Elle n’a cependant modifié ni la répartition des cadres en trois catégories (dirigeants, autonomes et intégrés), ni les dispositions légales concernant le temps de travail de chaque catégorie.
Un panorama de quelques décisions de la Cour de cassation rendues en 2007 et 2008 permet d’aborder le temps de travail des cadres dirigeants et des cadres en forfait jours.
D’abord une définition : les cadres, qui sont-ils
Jusqu’en 2000, le code du travail ne comportait pas ou très peu de dispositions spécifiques relatives à la durée du travail du personnel d’encadrement.
La loi du 19 janvier 2000 relative aux trente cinq heures a créé (ou reconnu) trois catégories de cadres selon qu’ils soient :
- cadres dirigeants (article L 212-15-1 devenu L 3111-2 du code du travail) non soumis aux dispositions légales concernant la durée du travail, exception faite des dispositions concernant les congés payés et pour évènements familiaux,
- cadres dits intégrés aux horaires de travail (article L 212-15-2 devenu L 3121-39 du même code) et comme tels soumis à l’ensemble de la réglementation concernant la durée du travail,
- cadres autonomes (article L 212-15-3-II devenu L 3121-38 du même code), catégorie intermédiaire dont la durée du travail ne peut être comptabilisée compte tenu de leur degré d’autonomie dans l’organisation de leur emploi du temps.

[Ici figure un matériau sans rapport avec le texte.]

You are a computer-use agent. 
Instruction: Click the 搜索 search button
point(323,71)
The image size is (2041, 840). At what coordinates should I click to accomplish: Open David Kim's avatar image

A noter que nous n’abordons pas volontairement les cadres intégrés aux horaires de travail de l’entreprise pour lesquels les dispositions relatives à la durée du travail sont applicables : ils sont soumis à toutes les dispositions du code.
I - Cadre dirigeant et temps de travail
L’article L 212-15-1 devenu L 3111-2 du code du travail reconnait l’existence du cadre dirigeant et le définit comme le cadre auquel sont confiées des responsabilités dont l'importance implique une grande indépendance dans l'organisation de son emploi du temps, qui est habilité à prendre des décisions de façon largement autonome et qui perçoit une rémunération se situant dans les niveaux les plus élevés des systèmes de rémunération pratiqués dans son entreprise ou établissement.
Ces critères de reconnaissance sont appréciés par les tribunaux sous le contrôle de la Cour de cassation.
En attestent deux affaires dans lesquelles le salarié après avoir été licencié, contestait la qualité de cadre dirigeant qui lui avait été attribuée dans son contrat de travail.
Qualité non reconnue
Dans la première espèce, le salarié, d’abord chef de secteur, puis promu directeur de magasin d’une grande enseigne de bricolage, contestait son licenciement et réclamait le paiement d’heures supplémentaires.
Il avait obtenu gain de cause devant la cour d’appel de Dijon (28 novembre 2006) qui avait écarté la qualité de cadre dirigeant aux motifs que
- le coefficient 400 qui lui avait été attribué ne figurait pas parmi les cadres les mieux payés, ceux-ci relevant du coefficient 600 de la classification de branche,
- son pouvoir d’embaucher le personnel, que ce soit à temps plein ou à temps partiel, était encadré par les directives reçues,
- il ne participait pas aux instances définissant la politique stratégique de l’entreprise, et se contentait de mettre en œuvre celle définie en dehors de lui,
- enfin s’il n’apportait aucune preuve du nombre d’heures réellement accomplies, il était raisonnable de considérer que sa présence était nécessaire pendant les d’ouverture du magasin.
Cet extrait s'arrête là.